Diese Sprachskepsis, nur wenige Jahre vor dem sogenannten „expressionistischen Jahrzehnt“, wird oftmals der europäischen Decadence-Literatur zugeordnet. Tatsächlich gibt es Parallelen, eine als hohl und unglaubwürdig erscheinende Zivilisation, deren hohe Konventionalität besondere Energien absorbiert, nicht länger verteidigen und aufrechterhalten zu wollen. Allerdings war Hofmannsthal ein zutiefst katholisch-konservativer Autor. Wie auch im Falle der Werke von Joris-Karl Huysmans, schon im ausgehenden 19. Jahrhundert, erschien der fundamentale Zweifel mitten in einem bürgerlich-konservativen Umfeld und mitten in einer ausgeformten bürgerlichen Lebenswelt.
Alle gegenwärtig sehr populären Theorien über marxistische oder marxistisch-freimaurerische Ursprünge der europäischen Zivilisationsskepsis im frühen 20. Jahrhundert werden dadurch widerlegt, daß gerade das Bürgertum selbst (wie die Roman- und Erzählungsfiguren Thomas Manns ebenfalls deutlich erweisen) bürgerliche Rollenmuster als unecht empfindet, dringlich Ersatz sucht, aber keinen Ersatz findet und dadurch bedingt immer orientierungsloser agiert. Weder Okkultismus noch Lebensreform, weder politisches Revolutionsgehabe noch künstlerische Avantgarde können das intensive Mißbehagen jemals abdämpfen. Die hysterische Kriegsbegeisterung im August 1914 war Ausdruck eines glühend-tief empfundenen Ekels vor der eigenen Zivilisation.
In der europäischen Philosophie gilt das Frühwerk von Ludwig Wittgenstein, „Tractatus logico-philosophicus“ (Logisch-philosophische Abhandlung) von 1921 als das wichtigste Dokument der linguistischen Wende, das heißt, einer fundamentalen Hinwendung des abendländischen Denkens zu der Brücke zwischen Sprache und Objekt und zwischen Sprache und Handlung. Diese Beschäftigung mit Übersetzungsfragen (im weitesten Sinn des Wortes) hat die später erscheinende Philosophie des Existenzialismus (in der Version Martin Heideggers: „Existenzialontologie“) faktisch nie wieder einholen können. Alle existenzialistischen Ankündigungen, zur Tat, zum Leben, zur Situation, zur Kraft oder zum „eigentlichen Sein“ hinzuführen, blieben leere Ankündigungen. Europa versank in Schutt und Asche, die Skepsis blieb erhalten.
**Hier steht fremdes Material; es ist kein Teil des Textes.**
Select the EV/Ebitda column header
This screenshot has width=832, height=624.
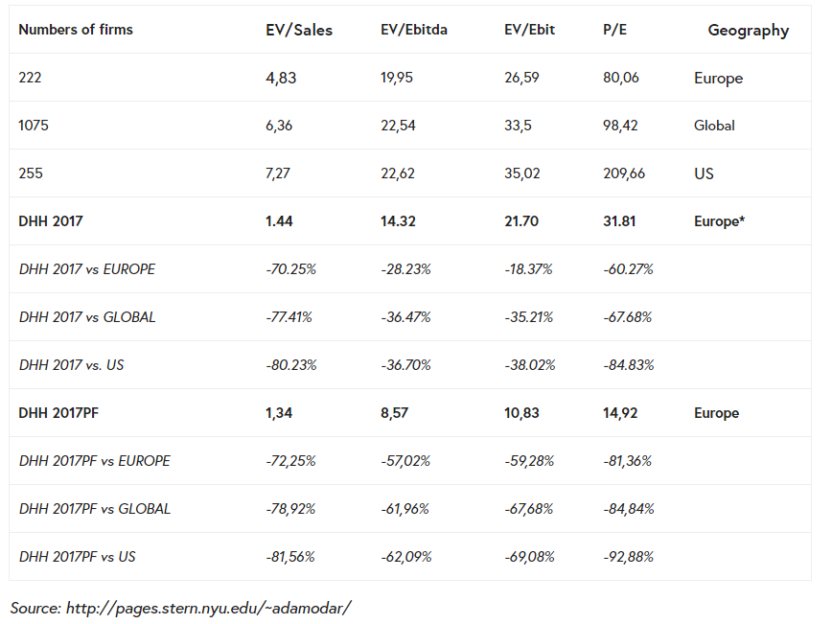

In unserer Gegenwartszivilisation – die Technik, soziale Sicherheit und laxe Unverbindlichkeit zu höchsten Werten ernannt hat – ist von spiritueller Existenz ebenso weit entfernt, wie unsere Urgroßeltern um 1900 es waren. Nur daß alle die funktionierenden Symbolordnungen, die es damals noch gab, inzwischen weggebrochen sind – Überfremdung, Vermassung, Verhäßlichung und toxische Durchseuchung haben so krasse Formen angenommen, daß nur sehr bequeme Menschen sich in dieser nun wirklich entarteten Lebenssphäre gerne aufhalten.